JuDDGES Documentation¶

End-to-end codebase for acquiring, embedding, fine-tuning, annotating, and evaluating Polish legal judgments with Large Language Models.

What JuDDGES does¶

JuDDGES is a research codebase that takes Polish legal judgments end-to-end: it acquires raw documents from the Polish Common Courts API and the National Administrative Court (NSA), generates multilingual legal embeddings with sdadas/mmlw-roberta-large for storage in Weaviate, and runs schema-driven information extraction with Pydantic schemas on top of fine-tuned Large Language Models (Llama 3.1/3.2, Mistral, Bielik for Polish, Phi-4) trained via PEFT/LoRA with Unsloth. A Human-in-the-Loop annotation toolkit on Label Studio supports iterative dataset curation, and the entire pipeline — preprocessing, embedding, supervised fine-tuning, prediction, and evaluation — is reproducibly tracked with DVC. All datasets, code, and trained models are openly published: see the GitHub repository and the Hugging Face organisation.

Quick start¶

Clone the repository and install the package into a fresh virtual environment.
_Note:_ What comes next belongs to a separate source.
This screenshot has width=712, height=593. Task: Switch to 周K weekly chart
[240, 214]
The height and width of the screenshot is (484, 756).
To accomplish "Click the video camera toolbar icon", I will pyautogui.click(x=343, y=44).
git clone https://github.com/pwr-ai/JuDDGES.git
cd JuDDGES
uv venv .venv && source .venv/bin/activate
uv pip install -e .

Run the full quality + test sweep with make all.

Documentation map¶

Section	Use this when
Tutorials	learning JuDDGES from scratch
How-to guides	accomplishing a specific task (ingesting a dataset, running fine-tuning, exporting annotations)
API reference	looking up a specific function, class, or configuration field
Explanation	understanding the architecture, data-flow, or research motivation
Open Science	citation, licensing, reproducibility, FAIR4RS compliance

Project structure (one-glance)¶

juddges/ — library code
scripts/ — CLI entry points (data ingestion, training, evaluation)
configs/ — Hydra configurations (datasets, models, pipelines)
dvc.yaml — pipeline definition
label_studio_toolkit/ — HITL annotation toolkit (Pydantic schemas + Label Studio integration)
tests/ — pytest suite
docs/ — this documentation site

Citation¶

If you use JuDDGES in academic work, please cite the BAIL 2026 paper (Bridging AI and Law: A Scalable Multi-Agent Platform for Quantitative Legal Analytics Across Millions of Documents). The full BibTeX, CITATION.cff, and codemeta.json metadata are documented in Open Science → Recognition.

Contributing¶

Contributions are welcome — see CONTRIBUTING.md for the development workflow. The project follows the Contributor Covenant v2.1. For vulnerability disclosure, see SECURITY.md.

License¶

Code: Apache 2.0 — Documentation: CC BY 4.0.